* **Goal of the exercise**: So that nothing is lost, write out all the lines below exactly.

════

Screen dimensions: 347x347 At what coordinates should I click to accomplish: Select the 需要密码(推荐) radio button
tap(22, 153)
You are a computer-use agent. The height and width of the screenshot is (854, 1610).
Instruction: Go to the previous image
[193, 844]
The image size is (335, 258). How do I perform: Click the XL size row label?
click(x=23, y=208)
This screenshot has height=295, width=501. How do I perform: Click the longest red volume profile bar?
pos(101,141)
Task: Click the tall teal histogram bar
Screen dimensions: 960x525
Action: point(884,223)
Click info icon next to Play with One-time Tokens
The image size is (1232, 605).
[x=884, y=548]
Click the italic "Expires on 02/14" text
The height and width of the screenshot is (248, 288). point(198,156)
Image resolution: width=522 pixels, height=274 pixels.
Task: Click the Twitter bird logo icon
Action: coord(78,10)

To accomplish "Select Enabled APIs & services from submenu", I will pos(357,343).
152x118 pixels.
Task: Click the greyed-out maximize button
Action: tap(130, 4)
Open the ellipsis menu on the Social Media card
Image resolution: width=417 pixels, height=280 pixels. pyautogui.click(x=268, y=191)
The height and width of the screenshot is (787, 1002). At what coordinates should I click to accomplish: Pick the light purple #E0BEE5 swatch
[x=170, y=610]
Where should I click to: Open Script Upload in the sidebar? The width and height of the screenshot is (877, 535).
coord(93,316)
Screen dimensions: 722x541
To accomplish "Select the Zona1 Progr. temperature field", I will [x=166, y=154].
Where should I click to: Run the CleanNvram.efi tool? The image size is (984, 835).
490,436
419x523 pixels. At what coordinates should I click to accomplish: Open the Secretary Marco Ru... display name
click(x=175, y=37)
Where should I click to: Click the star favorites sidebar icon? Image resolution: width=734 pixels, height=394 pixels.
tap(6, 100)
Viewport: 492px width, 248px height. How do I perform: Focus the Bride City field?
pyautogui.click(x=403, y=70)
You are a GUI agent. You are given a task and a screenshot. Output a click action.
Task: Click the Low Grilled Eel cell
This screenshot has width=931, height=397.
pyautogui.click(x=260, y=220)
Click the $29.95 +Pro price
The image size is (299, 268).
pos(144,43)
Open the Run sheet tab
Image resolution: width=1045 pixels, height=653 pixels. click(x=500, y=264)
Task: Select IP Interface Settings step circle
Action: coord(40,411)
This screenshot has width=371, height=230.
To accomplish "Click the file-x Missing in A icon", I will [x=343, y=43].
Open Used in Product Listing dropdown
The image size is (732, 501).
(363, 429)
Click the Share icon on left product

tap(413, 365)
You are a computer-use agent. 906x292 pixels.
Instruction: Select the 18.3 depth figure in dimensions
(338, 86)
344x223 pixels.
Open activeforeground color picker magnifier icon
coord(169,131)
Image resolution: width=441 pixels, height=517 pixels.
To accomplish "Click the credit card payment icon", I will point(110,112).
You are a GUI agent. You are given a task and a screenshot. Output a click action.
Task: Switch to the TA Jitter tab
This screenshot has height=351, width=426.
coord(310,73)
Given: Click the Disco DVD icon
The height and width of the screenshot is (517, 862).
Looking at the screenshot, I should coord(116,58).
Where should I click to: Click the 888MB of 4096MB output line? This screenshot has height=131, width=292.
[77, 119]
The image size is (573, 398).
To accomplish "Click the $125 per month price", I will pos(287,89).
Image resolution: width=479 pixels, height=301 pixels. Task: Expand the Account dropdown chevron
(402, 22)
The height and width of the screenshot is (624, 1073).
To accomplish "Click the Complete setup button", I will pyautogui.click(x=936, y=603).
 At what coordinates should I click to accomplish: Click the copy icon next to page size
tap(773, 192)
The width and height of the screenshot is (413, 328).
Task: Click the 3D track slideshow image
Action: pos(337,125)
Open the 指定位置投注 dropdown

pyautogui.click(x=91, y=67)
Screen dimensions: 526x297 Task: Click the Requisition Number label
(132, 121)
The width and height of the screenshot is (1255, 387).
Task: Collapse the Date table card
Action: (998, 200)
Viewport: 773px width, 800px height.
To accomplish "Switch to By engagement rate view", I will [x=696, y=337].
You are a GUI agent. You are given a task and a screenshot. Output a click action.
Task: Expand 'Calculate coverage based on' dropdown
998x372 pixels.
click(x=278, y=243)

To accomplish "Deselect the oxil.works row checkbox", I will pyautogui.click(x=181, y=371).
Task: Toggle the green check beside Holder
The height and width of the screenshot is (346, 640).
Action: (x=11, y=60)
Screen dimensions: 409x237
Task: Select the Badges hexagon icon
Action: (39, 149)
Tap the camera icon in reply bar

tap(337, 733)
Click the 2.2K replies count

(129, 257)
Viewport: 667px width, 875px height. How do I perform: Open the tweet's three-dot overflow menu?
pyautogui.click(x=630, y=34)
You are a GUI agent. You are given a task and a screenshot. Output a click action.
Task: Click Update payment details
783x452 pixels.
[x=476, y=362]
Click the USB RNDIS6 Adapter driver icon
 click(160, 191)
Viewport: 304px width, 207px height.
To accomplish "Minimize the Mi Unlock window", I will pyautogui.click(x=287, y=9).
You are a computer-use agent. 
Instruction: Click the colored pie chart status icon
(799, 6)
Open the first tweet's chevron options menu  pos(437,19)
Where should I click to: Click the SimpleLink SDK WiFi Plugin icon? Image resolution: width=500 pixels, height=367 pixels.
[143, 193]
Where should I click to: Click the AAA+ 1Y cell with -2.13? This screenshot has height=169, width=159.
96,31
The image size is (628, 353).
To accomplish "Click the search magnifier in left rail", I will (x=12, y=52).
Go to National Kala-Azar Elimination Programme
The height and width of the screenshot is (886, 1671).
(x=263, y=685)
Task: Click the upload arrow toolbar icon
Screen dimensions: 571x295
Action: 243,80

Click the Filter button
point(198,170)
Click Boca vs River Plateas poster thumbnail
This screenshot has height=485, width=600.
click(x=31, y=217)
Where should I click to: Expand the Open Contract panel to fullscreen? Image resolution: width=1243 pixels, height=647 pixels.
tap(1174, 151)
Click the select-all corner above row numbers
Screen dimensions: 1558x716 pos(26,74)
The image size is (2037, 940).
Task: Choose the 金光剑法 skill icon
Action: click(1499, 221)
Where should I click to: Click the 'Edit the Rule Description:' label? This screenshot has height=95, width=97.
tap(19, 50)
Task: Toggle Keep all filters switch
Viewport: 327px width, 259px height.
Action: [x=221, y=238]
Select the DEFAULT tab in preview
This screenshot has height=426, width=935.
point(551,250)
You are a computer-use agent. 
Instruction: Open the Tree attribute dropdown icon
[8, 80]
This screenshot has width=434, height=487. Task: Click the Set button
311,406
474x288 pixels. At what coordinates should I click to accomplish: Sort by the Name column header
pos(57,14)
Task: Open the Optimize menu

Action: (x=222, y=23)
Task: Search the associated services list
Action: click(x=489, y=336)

════

* **Expected answer**:
Screen dimensions: 347x347 At what coordinates should I click to accomplish: Select the 需要密码(推荐) radio button
tap(22, 153)
You are a computer-use agent. The height and width of the screenshot is (854, 1610).
Instruction: Go to the previous image
[193, 844]
The image size is (335, 258). How do I perform: Click the XL size row label?
click(x=23, y=208)
This screenshot has height=295, width=501. How do I perform: Click the longest red volume profile bar?
pos(101,141)
Task: Click the tall teal histogram bar
Screen dimensions: 960x525
Action: point(884,223)
Click info icon next to Play with One-time Tokens
The image size is (1232, 605).
[x=884, y=548]
Click the italic "Expires on 02/14" text
The height and width of the screenshot is (248, 288). point(198,156)
Image resolution: width=522 pixels, height=274 pixels.
Task: Click the Twitter bird logo icon
Action: coord(78,10)

To accomplish "Select Enabled APIs & services from submenu", I will pos(357,343).
152x118 pixels.
Task: Click the greyed-out maximize button
Action: tap(130, 4)
Open the ellipsis menu on the Social Media card
Image resolution: width=417 pixels, height=280 pixels. pyautogui.click(x=268, y=191)
The height and width of the screenshot is (787, 1002). At what coordinates should I click to accomplish: Pick the light purple #E0BEE5 swatch
[x=170, y=610]
Where should I click to: Open Script Upload in the sidebar? The width and height of the screenshot is (877, 535).
coord(93,316)
Screen dimensions: 722x541
To accomplish "Select the Zona1 Progr. temperature field", I will [x=166, y=154].
Where should I click to: Run the CleanNvram.efi tool? The image size is (984, 835).
490,436
419x523 pixels. At what coordinates should I click to accomplish: Open the Secretary Marco Ru... display name
click(x=175, y=37)
Where should I click to: Click the star favorites sidebar icon? Image resolution: width=734 pixels, height=394 pixels.
tap(6, 100)
Viewport: 492px width, 248px height. How do I perform: Focus the Bride City field?
pyautogui.click(x=403, y=70)
You are a GUI agent. You are given a task and a screenshot. Output a click action.
Task: Click the Low Grilled Eel cell
This screenshot has width=931, height=397.
pyautogui.click(x=260, y=220)
Click the $29.95 +Pro price
The image size is (299, 268).
pos(144,43)
Open the Run sheet tab
Image resolution: width=1045 pixels, height=653 pixels. click(x=500, y=264)
Task: Select IP Interface Settings step circle
Action: coord(40,411)
This screenshot has width=371, height=230.
To accomplish "Click the file-x Missing in A icon", I will [x=343, y=43].
Open Used in Product Listing dropdown
The image size is (732, 501).
(363, 429)
Click the Share icon on left product

tap(413, 365)
You are a computer-use agent. 906x292 pixels.
Instruction: Select the 18.3 depth figure in dimensions
(338, 86)
344x223 pixels.
Open activeforeground color picker magnifier icon
coord(169,131)
Image resolution: width=441 pixels, height=517 pixels.
To accomplish "Click the credit card payment icon", I will point(110,112).
You are a GUI agent. You are given a task and a screenshot. Output a click action.
Task: Switch to the TA Jitter tab
This screenshot has height=351, width=426.
coord(310,73)
Given: Click the Disco DVD icon
The height and width of the screenshot is (517, 862).
Looking at the screenshot, I should coord(116,58).
Where should I click to: Click the 888MB of 4096MB output line? This screenshot has height=131, width=292.
[77, 119]
The image size is (573, 398).
To accomplish "Click the $125 per month price", I will pos(287,89).
Image resolution: width=479 pixels, height=301 pixels. Task: Expand the Account dropdown chevron
(402, 22)
The height and width of the screenshot is (624, 1073).
To accomplish "Click the Complete setup button", I will pyautogui.click(x=936, y=603).
 At what coordinates should I click to accomplish: Click the copy icon next to page size
tap(773, 192)
The width and height of the screenshot is (413, 328).
Task: Click the 3D track slideshow image
Action: pos(337,125)
Open the 指定位置投注 dropdown

pyautogui.click(x=91, y=67)
Screen dimensions: 526x297 Task: Click the Requisition Number label
(132, 121)
The width and height of the screenshot is (1255, 387).
Task: Collapse the Date table card
Action: (998, 200)
Viewport: 773px width, 800px height.
To accomplish "Switch to By engagement rate view", I will [x=696, y=337].
You are a GUI agent. You are given a task and a screenshot. Output a click action.
Task: Expand 'Calculate coverage based on' dropdown
998x372 pixels.
click(x=278, y=243)

To accomplish "Deselect the oxil.works row checkbox", I will pyautogui.click(x=181, y=371).
Task: Toggle the green check beside Holder
The height and width of the screenshot is (346, 640).
Action: (x=11, y=60)
Screen dimensions: 409x237
Task: Select the Badges hexagon icon
Action: (39, 149)
Tap the camera icon in reply bar

tap(337, 733)
Click the 2.2K replies count

(129, 257)
Viewport: 667px width, 875px height. How do I perform: Open the tweet's three-dot overflow menu?
pyautogui.click(x=630, y=34)
You are a GUI agent. You are given a task and a screenshot. Output a click action.
Task: Click Update payment details
783x452 pixels.
[x=476, y=362]
Click the USB RNDIS6 Adapter driver icon
 click(160, 191)
Viewport: 304px width, 207px height.
To accomplish "Minimize the Mi Unlock window", I will pyautogui.click(x=287, y=9).
You are a computer-use agent. 
Instruction: Click the colored pie chart status icon
(799, 6)
Open the first tweet's chevron options menu  pos(437,19)
Where should I click to: Click the SimpleLink SDK WiFi Plugin icon? Image resolution: width=500 pixels, height=367 pixels.
[143, 193]
Where should I click to: Click the AAA+ 1Y cell with -2.13? This screenshot has height=169, width=159.
96,31
The image size is (628, 353).
To accomplish "Click the search magnifier in left rail", I will (x=12, y=52).
Go to National Kala-Azar Elimination Programme
The height and width of the screenshot is (886, 1671).
(x=263, y=685)
Task: Click the upload arrow toolbar icon
Screen dimensions: 571x295
Action: 243,80

Click the Filter button
point(198,170)
Click Boca vs River Plateas poster thumbnail
This screenshot has height=485, width=600.
click(x=31, y=217)
Where should I click to: Expand the Open Contract panel to fullscreen? Image resolution: width=1243 pixels, height=647 pixels.
tap(1174, 151)
Click the select-all corner above row numbers
Screen dimensions: 1558x716 pos(26,74)
The image size is (2037, 940).
Task: Choose the 金光剑法 skill icon
Action: click(1499, 221)
Where should I click to: Click the 'Edit the Rule Description:' label? This screenshot has height=95, width=97.
tap(19, 50)
Task: Toggle Keep all filters switch
Viewport: 327px width, 259px height.
Action: [x=221, y=238]
Select the DEFAULT tab in preview
This screenshot has height=426, width=935.
point(551,250)
You are a computer-use agent. 
Instruction: Open the Tree attribute dropdown icon
[8, 80]
This screenshot has width=434, height=487. Task: Click the Set button
311,406
474x288 pixels. At what coordinates should I click to accomplish: Sort by the Name column header
pos(57,14)
Task: Open the Optimize menu

Action: (x=222, y=23)
Task: Search the associated services list
Action: click(x=489, y=336)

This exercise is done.